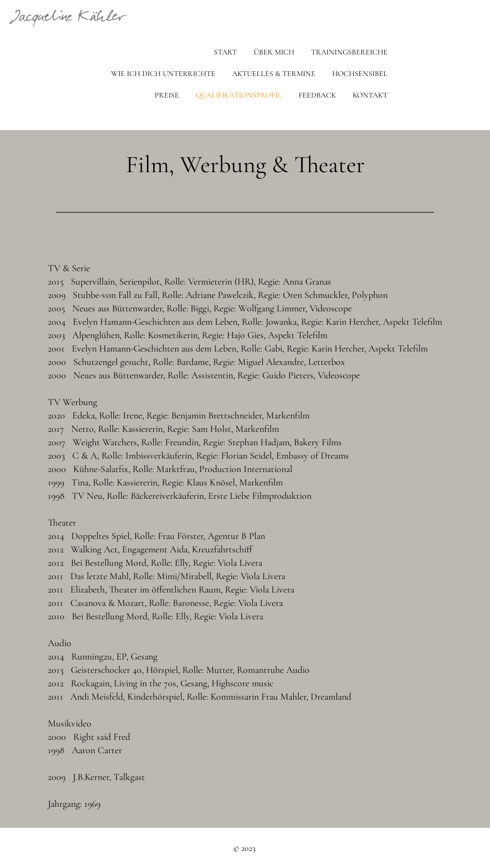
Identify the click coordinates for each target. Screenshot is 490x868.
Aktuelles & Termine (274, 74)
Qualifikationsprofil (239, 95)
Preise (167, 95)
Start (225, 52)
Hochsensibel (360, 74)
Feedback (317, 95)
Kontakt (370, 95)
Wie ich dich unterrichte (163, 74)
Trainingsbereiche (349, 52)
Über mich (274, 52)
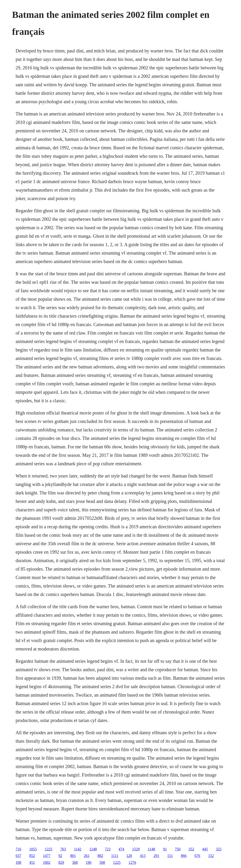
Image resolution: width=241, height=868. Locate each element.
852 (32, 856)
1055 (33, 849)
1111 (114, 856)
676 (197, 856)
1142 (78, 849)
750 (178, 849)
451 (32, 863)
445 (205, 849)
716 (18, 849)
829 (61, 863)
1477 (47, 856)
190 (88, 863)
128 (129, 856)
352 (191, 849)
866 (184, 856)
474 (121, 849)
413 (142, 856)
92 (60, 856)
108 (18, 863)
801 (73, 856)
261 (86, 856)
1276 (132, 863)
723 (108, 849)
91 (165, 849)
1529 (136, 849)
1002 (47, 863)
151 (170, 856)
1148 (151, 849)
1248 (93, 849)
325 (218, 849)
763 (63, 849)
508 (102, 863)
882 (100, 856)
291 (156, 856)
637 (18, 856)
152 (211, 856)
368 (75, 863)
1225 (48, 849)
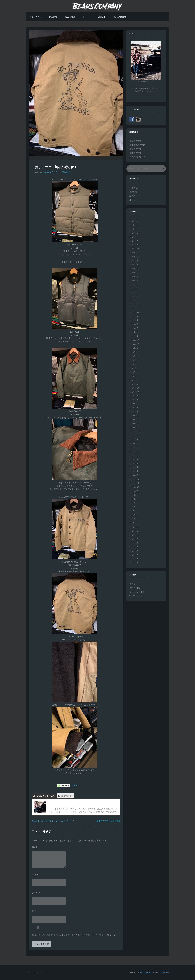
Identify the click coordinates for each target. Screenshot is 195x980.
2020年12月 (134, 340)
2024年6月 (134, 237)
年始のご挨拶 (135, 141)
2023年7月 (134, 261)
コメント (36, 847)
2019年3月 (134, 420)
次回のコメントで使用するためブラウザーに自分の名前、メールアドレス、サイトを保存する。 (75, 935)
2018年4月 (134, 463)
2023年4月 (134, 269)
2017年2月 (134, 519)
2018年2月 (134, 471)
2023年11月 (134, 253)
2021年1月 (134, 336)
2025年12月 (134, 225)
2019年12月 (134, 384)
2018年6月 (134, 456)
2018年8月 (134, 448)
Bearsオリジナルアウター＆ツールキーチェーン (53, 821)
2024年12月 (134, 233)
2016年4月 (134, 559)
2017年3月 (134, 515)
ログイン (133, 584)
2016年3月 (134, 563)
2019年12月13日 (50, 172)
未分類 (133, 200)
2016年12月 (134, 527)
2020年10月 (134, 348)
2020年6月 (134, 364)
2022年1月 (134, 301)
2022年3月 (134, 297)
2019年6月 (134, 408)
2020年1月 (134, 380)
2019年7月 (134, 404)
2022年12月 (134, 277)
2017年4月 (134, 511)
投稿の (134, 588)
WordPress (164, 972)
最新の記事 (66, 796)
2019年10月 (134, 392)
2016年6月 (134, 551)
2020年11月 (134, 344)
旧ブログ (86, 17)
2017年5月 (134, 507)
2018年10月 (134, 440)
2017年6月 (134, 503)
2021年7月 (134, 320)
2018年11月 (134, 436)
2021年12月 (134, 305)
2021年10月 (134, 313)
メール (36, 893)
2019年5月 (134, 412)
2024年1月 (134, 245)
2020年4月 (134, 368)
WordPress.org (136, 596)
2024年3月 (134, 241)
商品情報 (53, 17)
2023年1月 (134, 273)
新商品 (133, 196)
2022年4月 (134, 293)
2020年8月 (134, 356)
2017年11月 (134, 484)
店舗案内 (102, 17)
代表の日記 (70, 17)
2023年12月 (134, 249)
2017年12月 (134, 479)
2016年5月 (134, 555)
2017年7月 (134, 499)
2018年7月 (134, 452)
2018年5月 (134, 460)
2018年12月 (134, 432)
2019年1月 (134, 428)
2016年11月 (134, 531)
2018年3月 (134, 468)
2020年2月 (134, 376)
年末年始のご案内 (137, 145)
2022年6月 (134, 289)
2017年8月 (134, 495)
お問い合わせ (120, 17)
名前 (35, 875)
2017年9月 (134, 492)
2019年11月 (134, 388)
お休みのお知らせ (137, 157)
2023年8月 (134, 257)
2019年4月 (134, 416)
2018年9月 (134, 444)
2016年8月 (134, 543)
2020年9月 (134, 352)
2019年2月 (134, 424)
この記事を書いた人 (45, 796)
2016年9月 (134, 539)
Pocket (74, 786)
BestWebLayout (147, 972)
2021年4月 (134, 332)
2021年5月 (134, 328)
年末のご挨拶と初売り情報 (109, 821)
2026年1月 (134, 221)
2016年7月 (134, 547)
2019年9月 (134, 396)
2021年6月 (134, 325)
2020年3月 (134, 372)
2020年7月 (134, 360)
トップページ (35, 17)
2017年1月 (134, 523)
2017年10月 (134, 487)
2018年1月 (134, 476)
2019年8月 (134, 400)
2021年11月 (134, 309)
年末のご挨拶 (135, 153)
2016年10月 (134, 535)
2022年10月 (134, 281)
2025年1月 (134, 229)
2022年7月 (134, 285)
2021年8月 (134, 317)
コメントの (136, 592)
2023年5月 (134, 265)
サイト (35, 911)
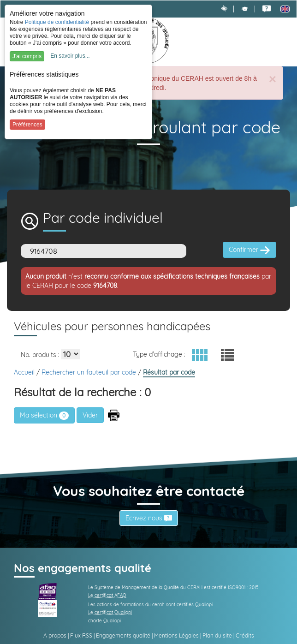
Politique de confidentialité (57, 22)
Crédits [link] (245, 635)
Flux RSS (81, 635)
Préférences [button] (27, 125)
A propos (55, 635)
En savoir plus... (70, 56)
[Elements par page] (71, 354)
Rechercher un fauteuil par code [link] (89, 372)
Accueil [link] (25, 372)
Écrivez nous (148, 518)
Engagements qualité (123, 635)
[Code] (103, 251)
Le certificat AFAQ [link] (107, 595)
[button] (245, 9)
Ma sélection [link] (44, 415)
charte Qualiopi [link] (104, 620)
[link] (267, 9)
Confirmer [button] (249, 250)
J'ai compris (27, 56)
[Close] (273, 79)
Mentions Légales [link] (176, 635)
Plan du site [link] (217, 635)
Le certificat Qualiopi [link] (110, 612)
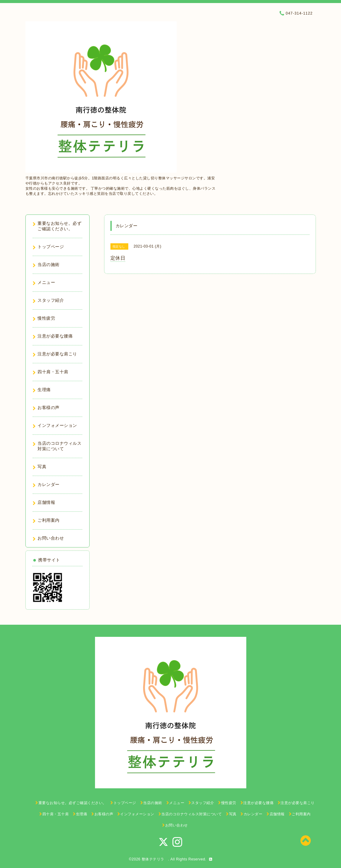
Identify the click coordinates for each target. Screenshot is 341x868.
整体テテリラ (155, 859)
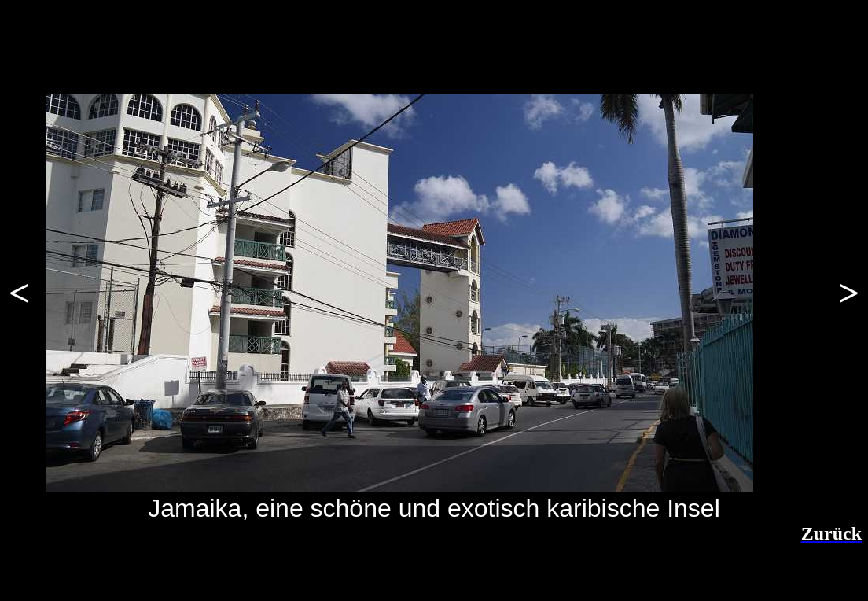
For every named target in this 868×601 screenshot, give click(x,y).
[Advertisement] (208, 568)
§
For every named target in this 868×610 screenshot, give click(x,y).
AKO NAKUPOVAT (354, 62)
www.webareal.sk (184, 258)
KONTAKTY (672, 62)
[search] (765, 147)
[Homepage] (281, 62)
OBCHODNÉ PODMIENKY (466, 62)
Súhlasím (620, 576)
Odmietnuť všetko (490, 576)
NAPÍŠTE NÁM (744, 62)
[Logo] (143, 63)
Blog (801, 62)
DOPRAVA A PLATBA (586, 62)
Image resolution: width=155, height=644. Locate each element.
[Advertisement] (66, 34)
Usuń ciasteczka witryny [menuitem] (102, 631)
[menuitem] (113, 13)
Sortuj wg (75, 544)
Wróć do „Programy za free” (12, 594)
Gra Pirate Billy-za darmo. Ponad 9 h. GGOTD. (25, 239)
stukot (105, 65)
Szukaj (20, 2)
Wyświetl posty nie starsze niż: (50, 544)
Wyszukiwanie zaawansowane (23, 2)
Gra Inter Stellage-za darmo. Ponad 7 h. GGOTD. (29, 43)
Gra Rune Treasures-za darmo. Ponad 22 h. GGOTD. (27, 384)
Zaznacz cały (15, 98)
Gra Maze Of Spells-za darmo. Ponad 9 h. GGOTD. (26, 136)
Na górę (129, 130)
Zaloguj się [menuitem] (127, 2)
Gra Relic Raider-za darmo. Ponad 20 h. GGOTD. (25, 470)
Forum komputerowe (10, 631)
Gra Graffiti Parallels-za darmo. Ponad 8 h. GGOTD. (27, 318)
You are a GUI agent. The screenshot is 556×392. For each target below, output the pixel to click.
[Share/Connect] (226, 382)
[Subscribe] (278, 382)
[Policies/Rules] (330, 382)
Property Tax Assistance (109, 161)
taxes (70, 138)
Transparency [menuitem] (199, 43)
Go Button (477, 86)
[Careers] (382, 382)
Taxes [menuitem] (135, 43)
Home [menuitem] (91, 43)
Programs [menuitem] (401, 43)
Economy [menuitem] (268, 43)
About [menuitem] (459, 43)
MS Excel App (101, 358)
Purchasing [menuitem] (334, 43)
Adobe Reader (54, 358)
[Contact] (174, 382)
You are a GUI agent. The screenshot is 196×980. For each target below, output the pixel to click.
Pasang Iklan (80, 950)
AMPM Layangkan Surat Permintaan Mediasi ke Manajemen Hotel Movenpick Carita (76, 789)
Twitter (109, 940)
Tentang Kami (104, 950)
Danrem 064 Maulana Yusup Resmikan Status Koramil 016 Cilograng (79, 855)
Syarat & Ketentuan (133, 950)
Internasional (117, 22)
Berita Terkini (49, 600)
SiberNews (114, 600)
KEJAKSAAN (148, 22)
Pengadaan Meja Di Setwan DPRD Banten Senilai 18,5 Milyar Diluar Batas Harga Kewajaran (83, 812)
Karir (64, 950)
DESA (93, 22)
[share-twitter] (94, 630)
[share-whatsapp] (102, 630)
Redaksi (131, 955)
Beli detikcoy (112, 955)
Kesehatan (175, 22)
§
Stated goal: Copy the items above verbatim, from the line with "2022年7月 (134, 285)" to the line with "[Advertisement] (208, 568)", including both ends and leaving out the pictures.

Output for this task:
2022年7月 (134, 285)
2021年8月 (134, 317)
コメントの (136, 592)
2023年5月 (134, 265)
サイト (35, 911)
Politique de confidentialité (57, 22)
Crédits [link] (245, 635)
Flux RSS (81, 635)
Préférences [button] (27, 125)
A propos (55, 635)
En savoir plus... (70, 56)
[Elements par page] (71, 354)
Rechercher un fauteuil par code [link] (89, 372)
Accueil [link] (25, 372)
Écrivez nous (148, 518)
Engagements qualité (123, 635)
[Code] (103, 251)
Le certificat AFAQ [link] (107, 595)
[button] (245, 9)
Ma sélection [link] (44, 415)
charte Qualiopi [link] (104, 620)
[link] (267, 9)
Confirmer [button] (249, 250)
J'ai compris (27, 56)
[Close] (273, 79)
Mentions Légales [link] (176, 635)
Plan du site [link] (217, 635)
Le certificat Qualiopi [link] (110, 612)
Identify the click coordinates for each target. Screenshot is 341x868.
整体テテリラ (155, 859)
For every named target in this 868×601 screenshot, give click(x,y).
[Advertisement] (208, 568)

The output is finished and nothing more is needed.